Gold for August delivery lost $39.20, or 3.1%, to settle at $1,212.70 an ounce on the Comex division of the New York Mercantile Exchange.

However, in electronic trading in Asian trading hours, gold trades in the green territory. The metal’s price is up by 0.73%.

On Monday, Citigroup cut its economic growth forecasts for China, citing downside risks to growth from “policy missteps.” The brokerage cut China’s gross domestic product growth to 7.4% from 7.6% in 2013, and to 7.1% from 7.3% in 2014. The revised forecasts are based on a conservative assumption of global recovery, and therefore, “there can be upward surprises,” Citi added.

In addition, the International Monetary Fund may trim its global growth forecast once again this week, because of the situation in emerging countries, the IMF chief Christine Lagarde said during a conference in France on Sunday.

During the beginning week, gold traders are likely to monitor closely the ongoing conflict in Egypt and exchange-traded-fund flows. Concerns about when the Federal Reserve might scale back its quantitative-easing program continue to influence investors sentiment, although this is already an old news.

Gold prices suffered since the middle of June when Fed Chairman Ben Bernanke suggested policymakers could start to taper their bond-buying program later this year if the economy continues to improve. Market analysts comment that notion was reinforced Friday when the U.S. jobs report for June was stronger than what markets had factored in. Gold fell as the dollar and Treasury yields rose.

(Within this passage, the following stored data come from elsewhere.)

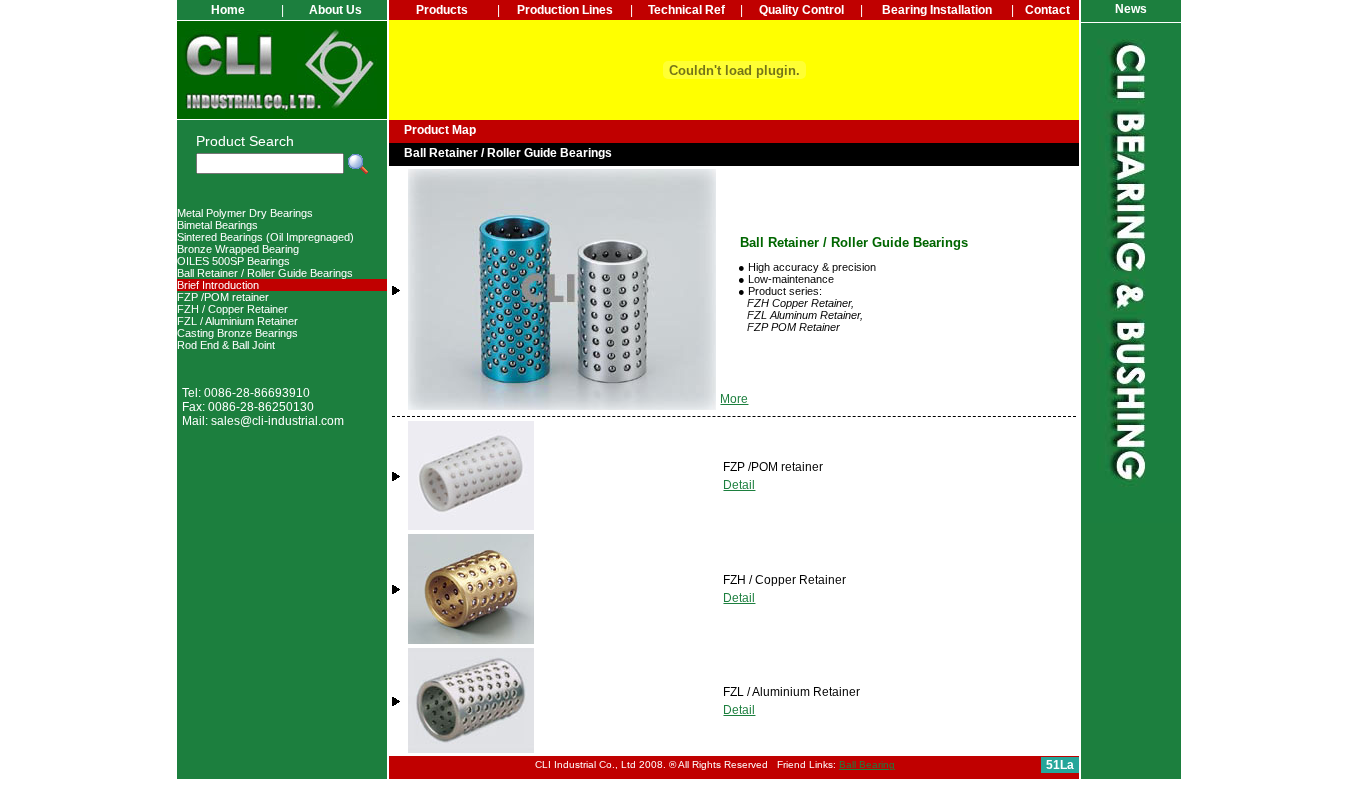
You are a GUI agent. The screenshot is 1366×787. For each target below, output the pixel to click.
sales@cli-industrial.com (277, 421)
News (1131, 9)
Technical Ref (686, 10)
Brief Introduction (218, 285)
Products (442, 10)
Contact (1047, 10)
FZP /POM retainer (223, 297)
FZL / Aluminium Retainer (237, 321)
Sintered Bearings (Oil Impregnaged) (265, 237)
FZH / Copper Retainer (232, 309)
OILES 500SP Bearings (233, 261)
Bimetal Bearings (217, 225)
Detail (739, 485)
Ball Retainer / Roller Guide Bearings (265, 273)
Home (228, 10)
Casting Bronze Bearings (237, 333)
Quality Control (801, 10)
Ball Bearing (867, 764)
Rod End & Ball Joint (226, 345)
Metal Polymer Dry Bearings (245, 213)
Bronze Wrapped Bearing (238, 249)
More (734, 399)
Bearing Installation (937, 10)
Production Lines (565, 10)
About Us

Gold and silver were higher for the week until the Labor Department early Friday reported a stronger-than-forecast 195,000 rise in June non-farm payrolls, along with upward revisions for May and April. The market then turned negative, with the most-active August futures finishing the week with a loss of $11 to $1,212.70 an ounce on the Comex division of the New York Mercantile Exchange. September silver lost 73.4 cents for the week to $18.736.

Traders will keep monitoring data to analyze if in fact the economy, U.S. and global, does continue to pick up or instead will slow down. According to the U.S. economic calendar, weekly jobless claims are due on Thursday, while Producer Price Index and University of Michigan/Thomson Reuters report on consumer sentiment are scheduled for Friday.

During the starting week, the gold market also may start reacting more to the political crisis in Egypt. The country is not a major oil producer, but the market nevertheless tends to worry about whether crises in the MENA region will spread and disrupt shipments, such as through the Suez Canal. That is reflected in the price of oil right now.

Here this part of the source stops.